Saved data entries:
━━━━━━━━
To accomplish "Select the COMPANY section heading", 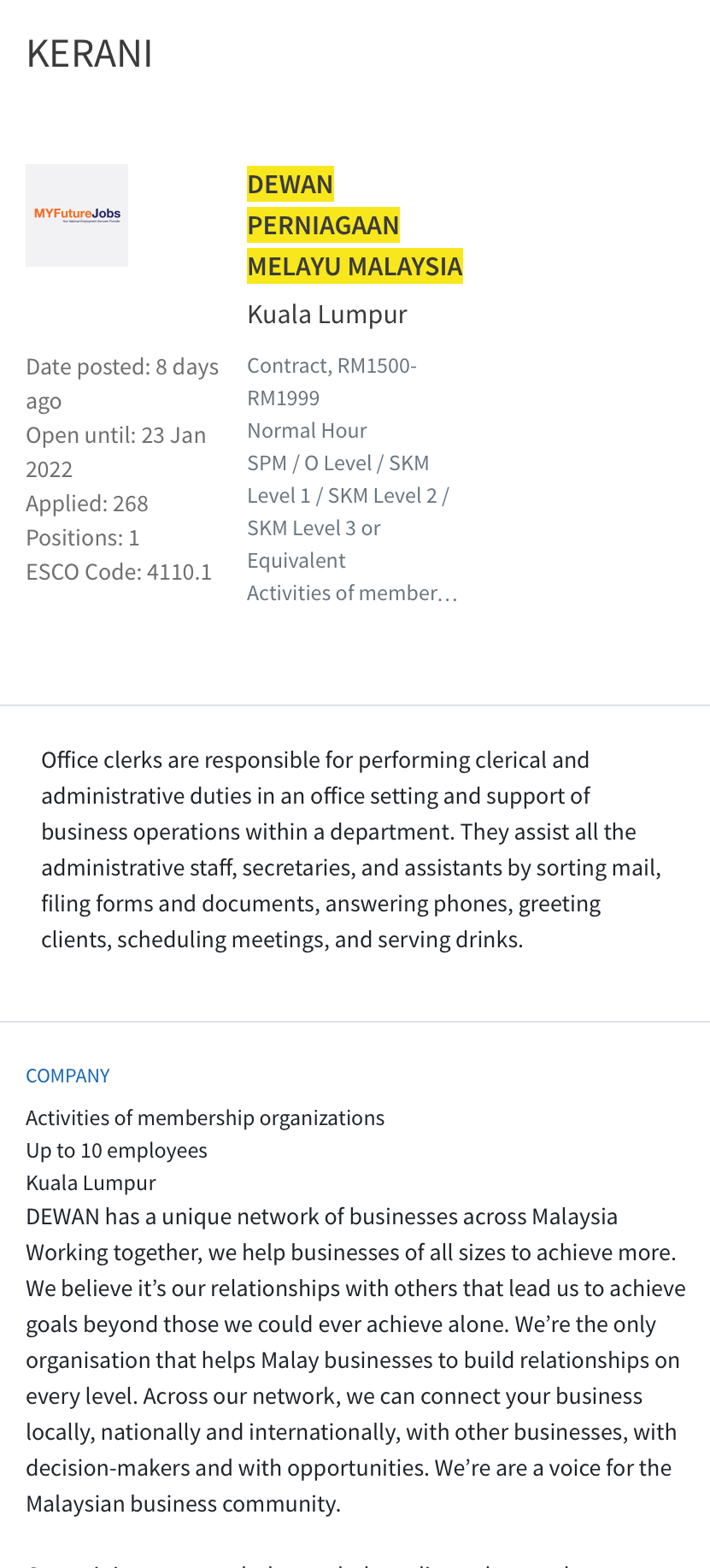I will [x=68, y=1076].
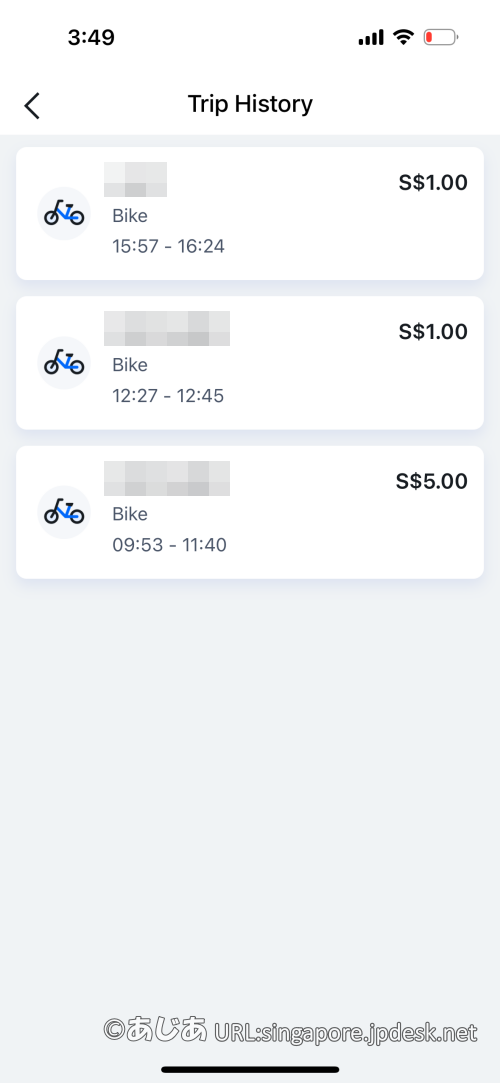Open the trip priced S$1.00 at 15:57

(250, 213)
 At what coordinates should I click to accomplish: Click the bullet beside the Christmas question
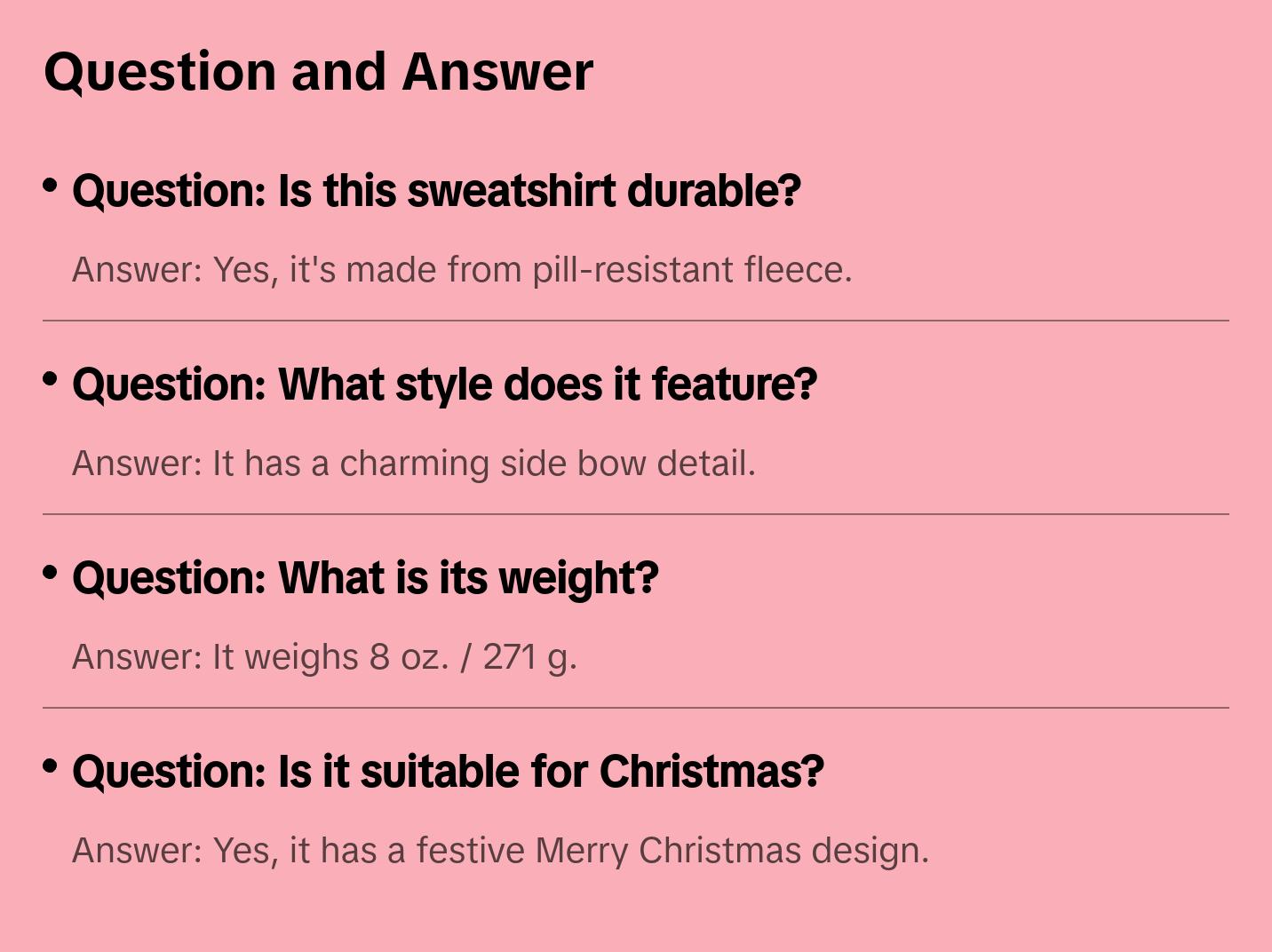(51, 766)
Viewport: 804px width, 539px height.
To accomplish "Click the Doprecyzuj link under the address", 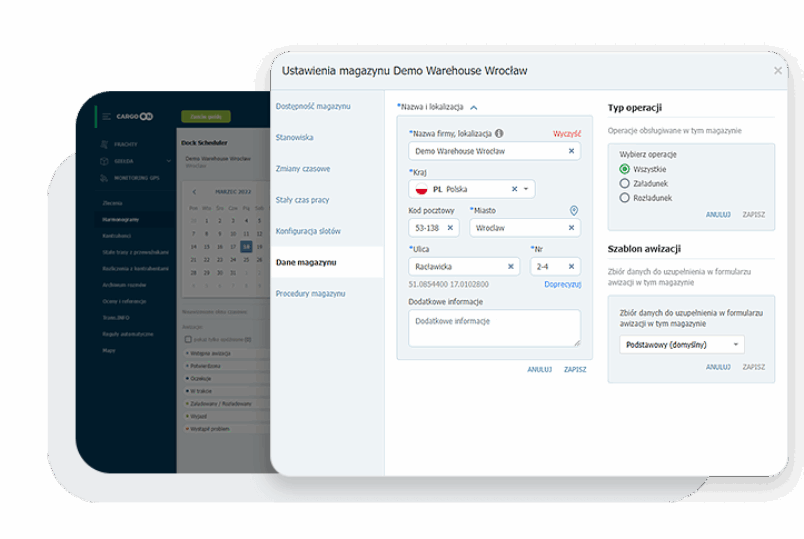I will 562,284.
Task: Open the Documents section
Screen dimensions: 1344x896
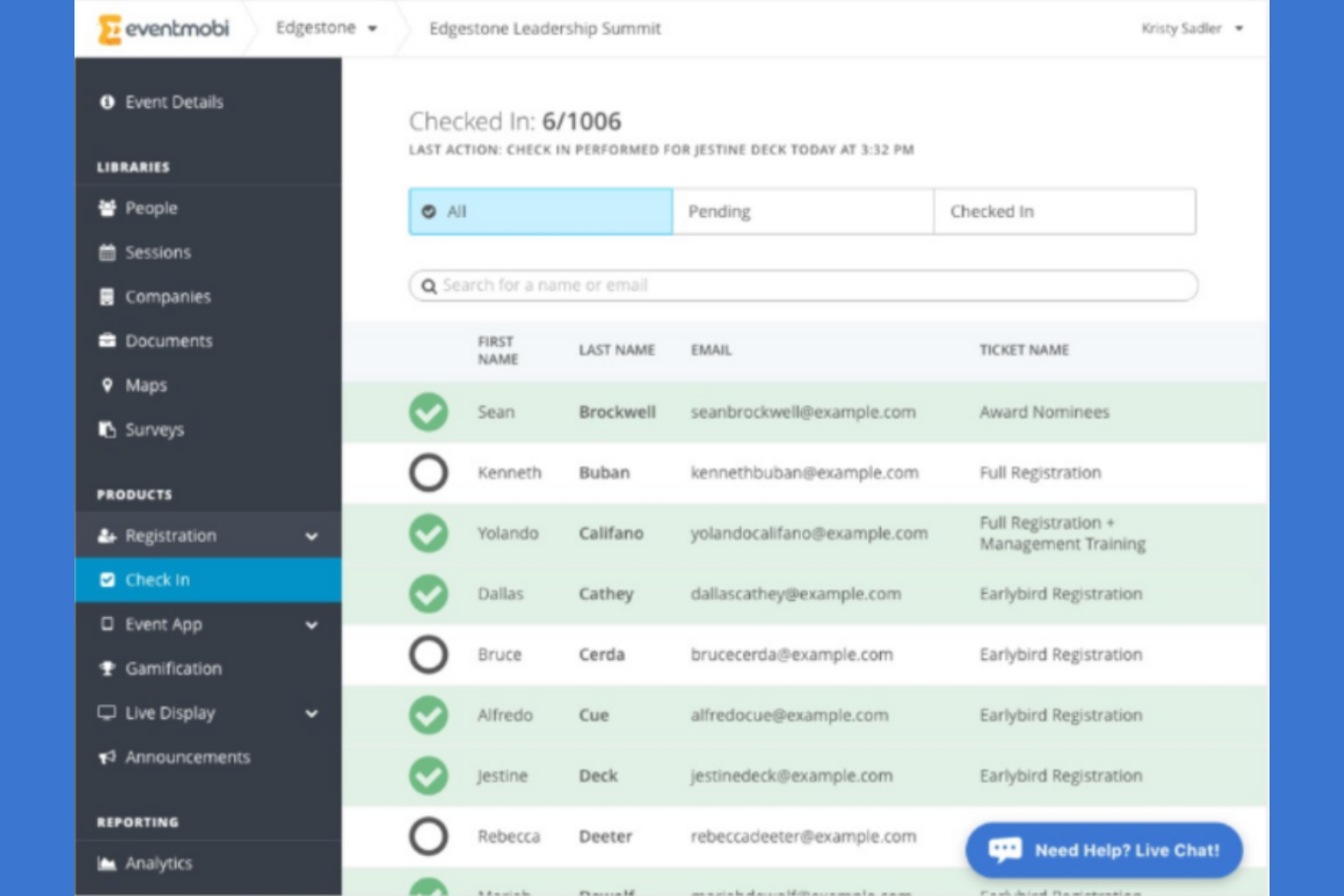Action: click(x=169, y=340)
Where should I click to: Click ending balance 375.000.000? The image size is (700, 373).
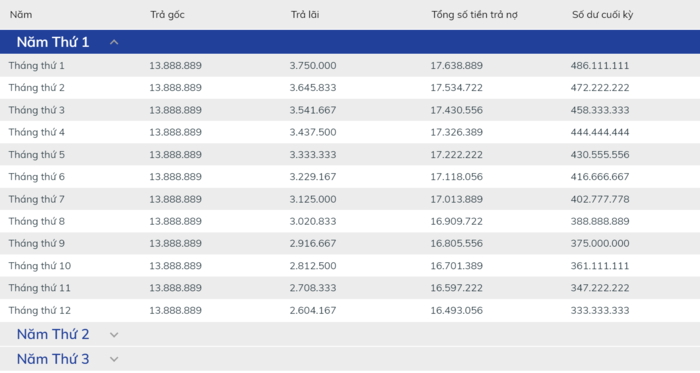(600, 244)
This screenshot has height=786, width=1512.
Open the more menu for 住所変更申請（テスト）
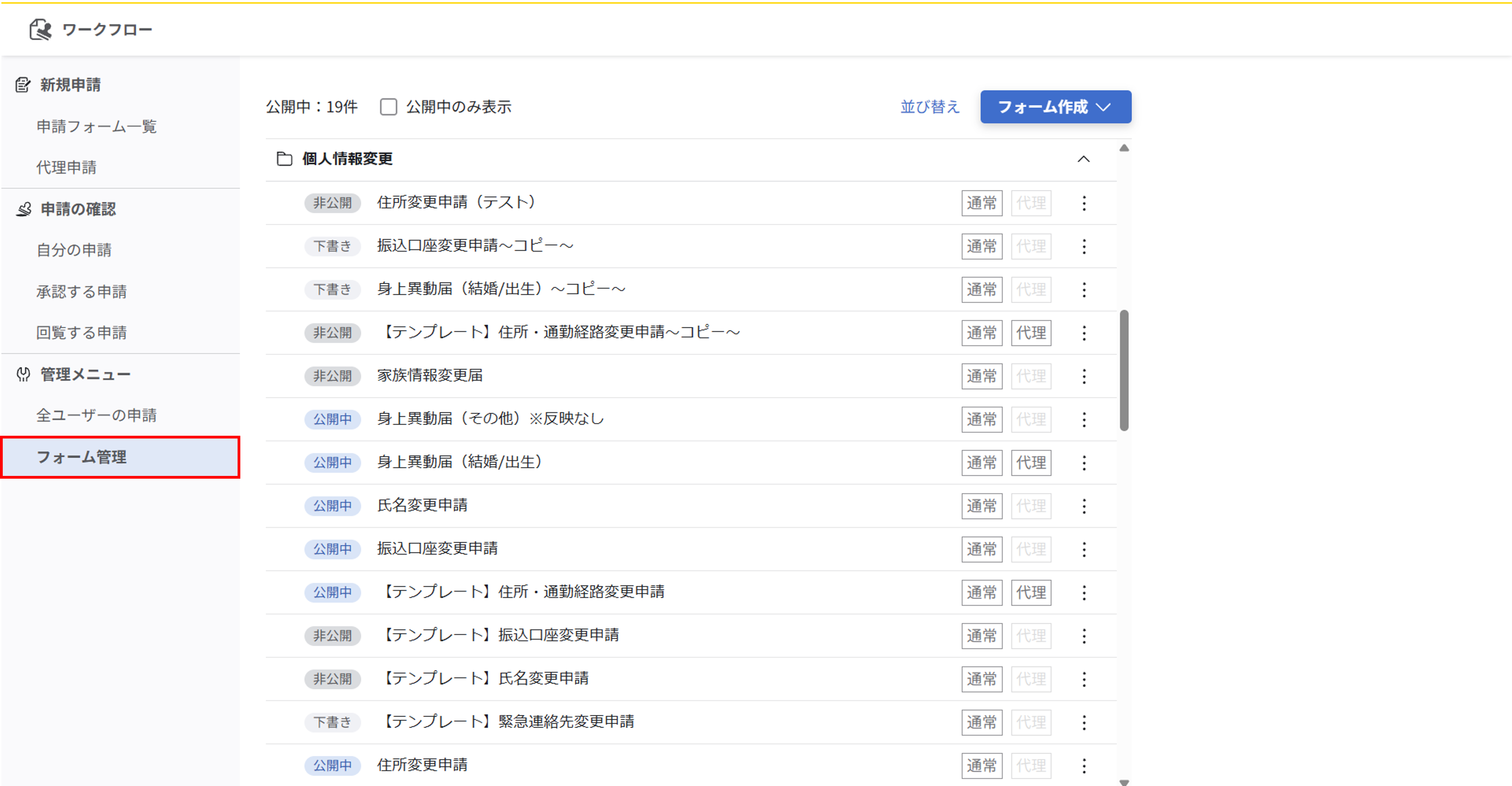pyautogui.click(x=1084, y=203)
━━━━━━━━
**YOUR INSTRUCTIONS:** Scan the entries above for the string "height", and copy every line where it turns up.

**ANSWER TO THIS TASK:**
Viewport: 804px width, 539px height.
This screenshot has height=786, width=1512.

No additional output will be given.